As of the first of April, more than 4,200 children were residing in our state’s child-welfare system. These children have been removed from their homes due to abuse, neglect or trauma and are living in out-of-home care or with relatives.
But how much better is the care they are receiving?
A lawsuit against the Department of Social Services alleges “dangerous deficiencies” in the care and resources provided to these most vulnerable children. It highlights such challenges as a lack of foster homes, overworked caseworkers, failure to provide basic health evaluations and treatments and inaccurate data collection.
DSS has attempted to make policy changes to address these problems. Unfortunately, the changes have resulted in unfunded mandates to child-welfare providers. That is, the state has increased the requirements for children’s homes and foster-care providers without increasing the funding to provide those services.

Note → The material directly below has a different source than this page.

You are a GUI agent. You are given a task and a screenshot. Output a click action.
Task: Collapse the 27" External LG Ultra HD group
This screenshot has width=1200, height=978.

Without resources to support these changes, the providers are challenged, and so progress has been slow.
According to federal monitors appointed by the court to track DSS’s progress in the aftermath of the Michelle H. lawsuit, critical services are not being provided to most children. Among the findings:
▪ Only 10 percent of children receive a health assessment within 30 days of entering state care.
▪ Only 6 percent of children and youth who have been removed from their homes receive a mental-health assessment within 30 days.
▪ Only 41 percent of sibling groups larger than two are placed together, and only 12 percent of those groups are able to visit with their biological families.
In the settlement agreement, issued more than two years ago, the court ordered DSS to hire additional caseworkers by 2020. But as of September, only 28 percent of foster-care caseworkers had caseloads that were not larger than the acceptable standard of 1-to-15.
These are precious lives. This is our future.
It is time to do more. We must make caring for our state’s abused, abandoned and neglected children a priority. We must bring more people into the discussion as we search for creative ideas and policy changes to improve the care of our state’s most vulnerable children and youth.
DSS continues to keep conversations with providers, partners and collaborators brief and limited. We need candor and robust change.
We are a community of care and must operate as partners and collaborators, not segmented factions stymied by bureaucracy. These are precious lives. This is our future.
The Palmetto Association for Children & Families stands ready to carry the conversation forward so we can make sure our system of care is continuously improving.
Our members are experts in the care of our children and can provide valuable insight to DSS and lawmakers as we explore ways to improve our child welfare system. We are poised to share our expertise with DSS and the Legislature and to help implement programs focused on improving services for the children and families in state care.
If we work together, our vision of a system of care that is fully resourced and provides for the needs of South Carolina’s children and families in crisis can become a reality.